Watering hole attacks were also used to harvest credentials, with the hackers booby-trapping sites likely to be visited by energy sector workers.

The stolen credentials were then typically used in follow-on attacks designed to install backdoors to provide remote access and give the hackers the option of installing additional tools.

“In one instance, after a victim visited one of the compromised servers, Backdoor.Goodor was installed on their machine via PowerShell 11 days later. Backdoor.Goodor provides the attackers with remote access to the victim’s machine,” explained Symantec in a blog post.

“In the 2016 and 2017 campaigns the group is using the evasion framework Shellter in order to develop trojanized applications. In particular, Backdoor.Dorshel was delivered as a Trojanized version of standard Windows applications.”

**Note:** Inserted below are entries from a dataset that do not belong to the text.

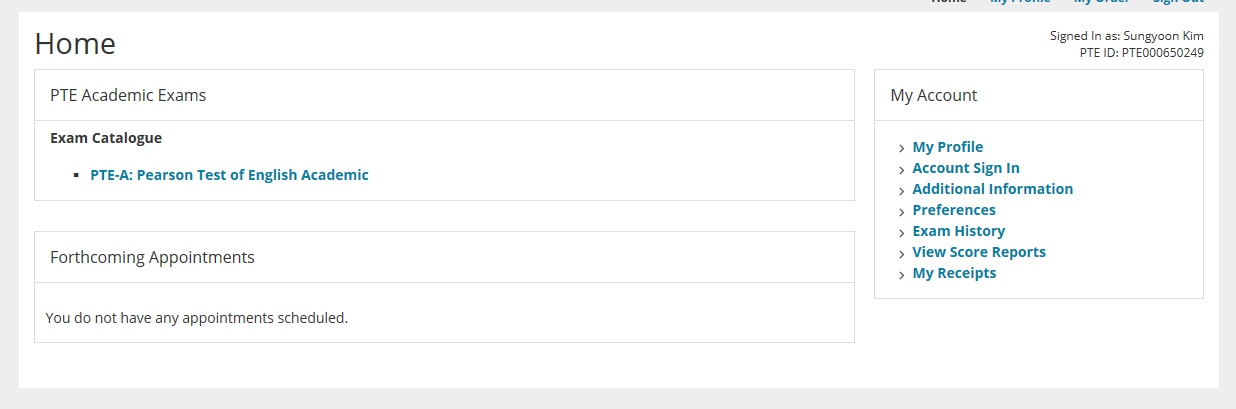The image size is (1236, 409).
Task: Click the arrow icon next to Account Sign In
Action: tap(901, 170)
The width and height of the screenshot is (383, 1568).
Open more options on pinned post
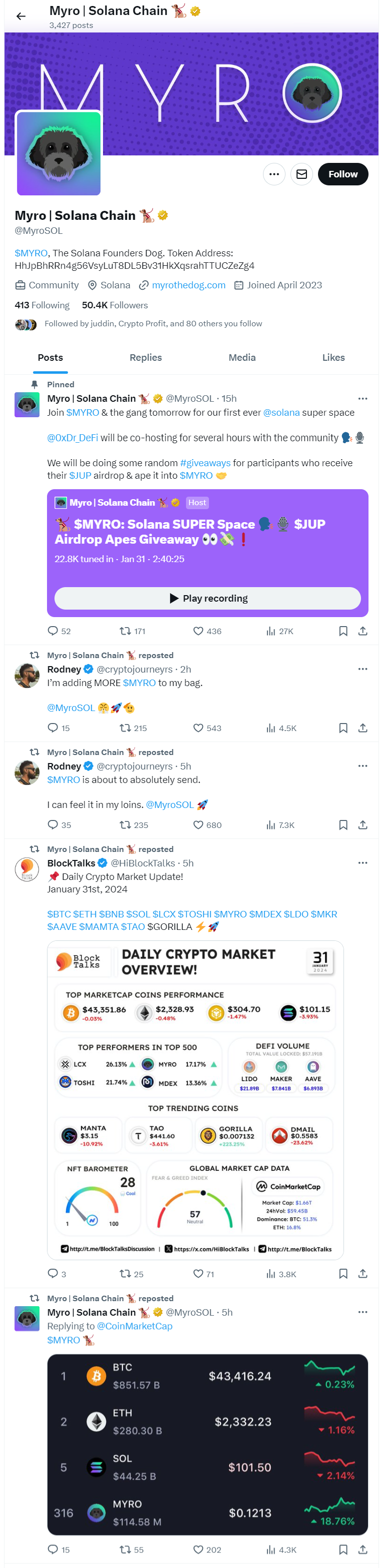pos(363,399)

Symantec claimed that Heriplor and Karagany trojans were both used by Dragonfly in pre-2015 campaigns. The former is not available on the black market at all, it said.

The vendor described Dragonfly as “accomplished” and “highly focused”; using no zero-days but instead generally available malware and admin tools, possibly to thwart attribution. Some code is written in Russian and French, although one of these could be a false flag, Symantec warned.

“The most concerning evidence of this is in their use of screen captures. In one particular instance the attackers used a clear format for naming the screen capture files, [machine description and location].[organization name],” the firm wrote.

“The string ‘cntrl’ (control) is used in many of the machine descriptions, possibly indicating that these machines have access to operational systems.”

It’s unclear whether the group actually does have the ability to shut down or interfere with CNI facilities, although precedents for such have been set, in the Ukraine in 2015 and 2016, while there’s evidence the US authorities have been monitoring attempts to target nuclear plants.

Ken Spinner, VP of field engineering at Varonis, argued that critical infrastructure firms often rely on outdated security.

“APTs will try to remain undetected as long as possible to do the most damage. Attackers will often establish numerous footholds within a network and attempt to remain undetected while mapping systems and locating key documents, emails, and user accounts,” he explained.

“We’ve seen malware impact energy systems dating as far back as 2003, when the Microsoft SQL Server Worm, Slammer, infected an Ohio-based nuclear power plant network in 2003, causing a temporary outage. The key difference today is that attackers are equipped with far more sophisticated malware that is designed specifically to infiltrate and damage things like electricity substation switches and circuit breakers.”